Most of the time I put a general caption with a project when I am ingesting them into my computer using Photo Mechanic Plus.
When ingesting I fill out the metadata fields here in Photo Mechanic Plus.
For this event, I had “Chick-fil-A Bowl Game Day” in the caption field. Not so helpful in finding images.
I probably shot 3,500+ images for that day. I kept 1338. Then I went through and rated the photos from 0 to 5 stars. I only rate 226 photos with 1 ★ or more.
This software lets me keep track of images and even if I don’t put all the information in the metadata I can later add that as I did here with these photos.
What I love about digital photography is I am going through over 395,000 images that I have put into the database. There are many more than are not in the database that is also on my hard drives. Those would be all the RAW files before I did any editing.

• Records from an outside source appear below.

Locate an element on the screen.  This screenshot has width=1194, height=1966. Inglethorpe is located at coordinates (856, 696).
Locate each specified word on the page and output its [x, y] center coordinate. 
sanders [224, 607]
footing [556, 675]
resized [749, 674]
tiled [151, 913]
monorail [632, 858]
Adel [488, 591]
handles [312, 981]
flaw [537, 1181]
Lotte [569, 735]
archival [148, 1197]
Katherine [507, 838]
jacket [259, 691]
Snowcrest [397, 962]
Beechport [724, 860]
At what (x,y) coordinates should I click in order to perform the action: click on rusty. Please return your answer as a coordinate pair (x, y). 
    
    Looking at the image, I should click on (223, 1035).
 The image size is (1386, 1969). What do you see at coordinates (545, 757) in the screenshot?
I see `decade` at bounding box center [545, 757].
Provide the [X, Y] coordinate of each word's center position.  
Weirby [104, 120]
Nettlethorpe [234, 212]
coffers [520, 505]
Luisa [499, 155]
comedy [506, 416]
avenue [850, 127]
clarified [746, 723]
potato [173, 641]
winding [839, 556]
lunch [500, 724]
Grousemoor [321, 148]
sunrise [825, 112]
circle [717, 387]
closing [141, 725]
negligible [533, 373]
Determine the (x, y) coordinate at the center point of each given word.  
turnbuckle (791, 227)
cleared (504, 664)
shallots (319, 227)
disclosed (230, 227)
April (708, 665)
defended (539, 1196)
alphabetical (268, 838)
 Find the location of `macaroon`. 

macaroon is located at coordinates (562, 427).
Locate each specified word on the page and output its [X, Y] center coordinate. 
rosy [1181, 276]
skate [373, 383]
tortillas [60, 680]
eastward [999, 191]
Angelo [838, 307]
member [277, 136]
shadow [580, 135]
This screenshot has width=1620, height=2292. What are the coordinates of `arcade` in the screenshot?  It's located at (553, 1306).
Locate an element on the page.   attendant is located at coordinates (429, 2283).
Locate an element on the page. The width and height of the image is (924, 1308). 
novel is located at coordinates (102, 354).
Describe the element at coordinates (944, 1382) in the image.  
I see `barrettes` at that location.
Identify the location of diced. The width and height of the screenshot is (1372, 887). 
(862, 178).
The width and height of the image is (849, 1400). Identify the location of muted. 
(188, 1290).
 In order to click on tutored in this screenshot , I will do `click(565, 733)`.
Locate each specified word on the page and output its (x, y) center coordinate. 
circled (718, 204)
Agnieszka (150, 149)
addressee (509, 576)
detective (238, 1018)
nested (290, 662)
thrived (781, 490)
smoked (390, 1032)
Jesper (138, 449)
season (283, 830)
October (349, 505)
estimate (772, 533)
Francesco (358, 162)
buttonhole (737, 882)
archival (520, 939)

I take lots of photos when working. Sometimes I enjoy just taking photos of our family.
Finding these photos of the family is even more rewarding to me.
Digital photography lets me store so many images in such a small space. I remember when photographer Jay Maisel came to town and had his first digital camera. I was talking to him and he pulled out of his pocket a memory card case and was thrilled all this is what he needed rather than a few cases of the film when he traveled.
Going through images by looking through prints, slides and negatives take infinitely more time than today we can do with software like Photo Mechanic Plus.